- Directed by: Tarvo Mölder
- Written by: Kaidi Klein
- Produced by: Eero Nõgene Sterotek Film
- Starring: Vello Õunpuu Vallo Soots Ilmar Raissar Hardi Mets Ott Tänak Markko Märtin
- Narrated by: Evelin Võigemast
- Release date: April 25, 2023;
- Running time: 132 minutes
- Country: Estonia
- Languages: Estonian Russian

= Legends of the Winding Roads =

Legends of the Winding Roads (Estonian: Kurvilise tee legendid) is a 2023 documentary film directed by Tarvo Mölder about the Estonian rally drivers in the 1980s.

The film was chosen to International Sport Film Festival in Italy, to St Andrews Festival in Scotland and to IDFA Festival 2023 in Netherland.

== Plot ==
The film revolves around Estonian rally drivers who were under the shadow of the Soviet occupation, and the restoration of four Soviet-era Lada rally cars driven by those drivers, whose dream was to be part of the national rally team where they were given the opportunity for them to see the world beyond the authoritarian confines of the Iron Curtain.

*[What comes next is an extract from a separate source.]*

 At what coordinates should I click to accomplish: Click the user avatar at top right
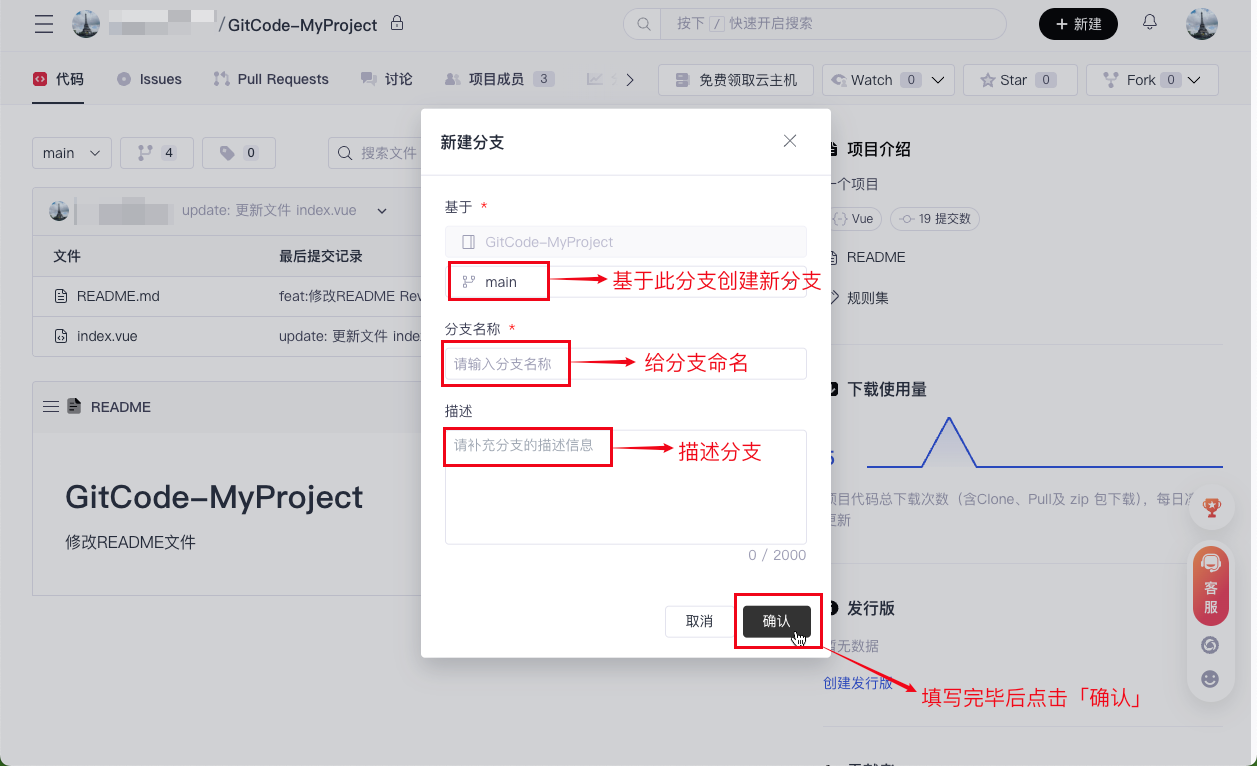point(1201,24)
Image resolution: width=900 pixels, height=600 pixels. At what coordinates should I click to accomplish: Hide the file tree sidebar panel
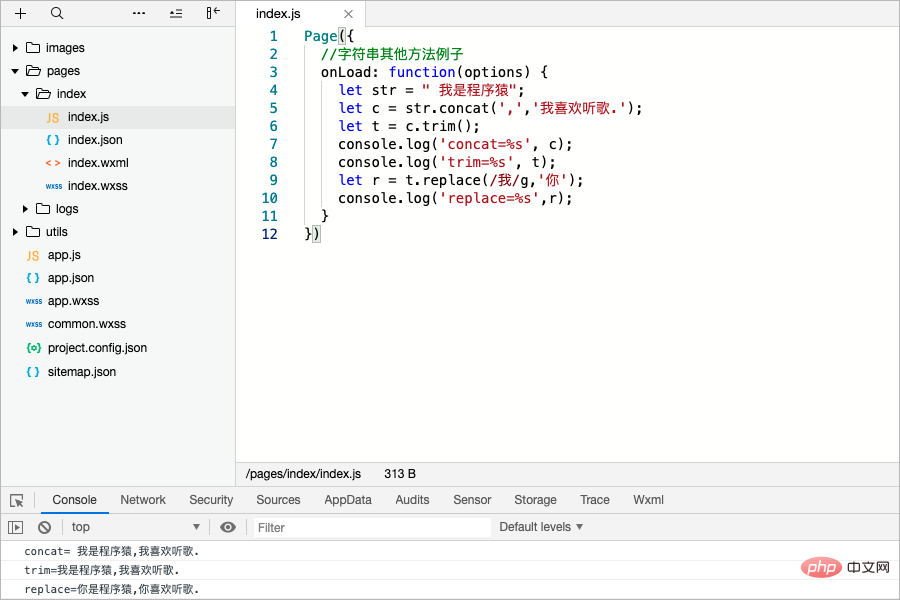(213, 13)
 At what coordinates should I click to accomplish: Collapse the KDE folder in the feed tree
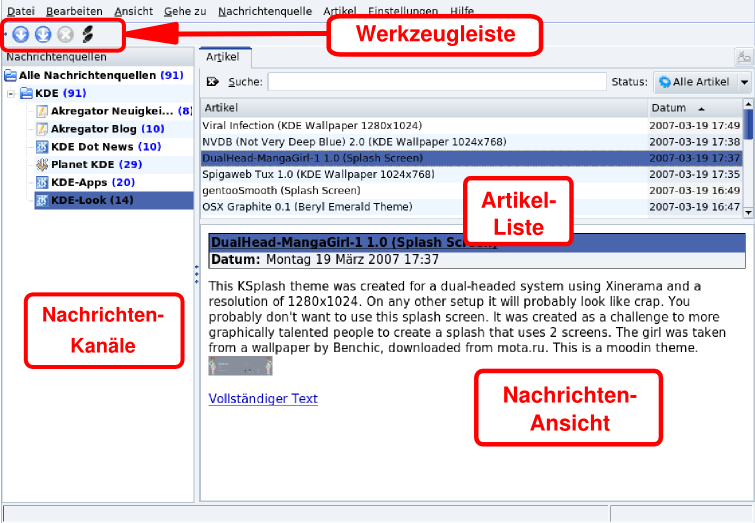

Though the Soviet Union covered nearly one-sixth of the Earth's land and was made up of fifteen constituent republics, most of the drivers in the Soviet Rally Team were from the smallest republic of them all, Estonia.

== Cast ==
- Vello Õunpuu
- Vallo Soots
- Hardi Mets
- Ilmar Raissar
- Joel Tammeka
- Toomas Diener
- Raido Rüütel
- Ott Tänak
- Markko Märtin

== Release ==
=== Marketing ===
The trailer was released by Sterotek Film via YouTube on October 7, 2022, and was released theatrically in Estonia on April 26, 2023. The film was also released worldwide through Netikino.ee, an Estonian video-on-demand service, on July 21, 2023.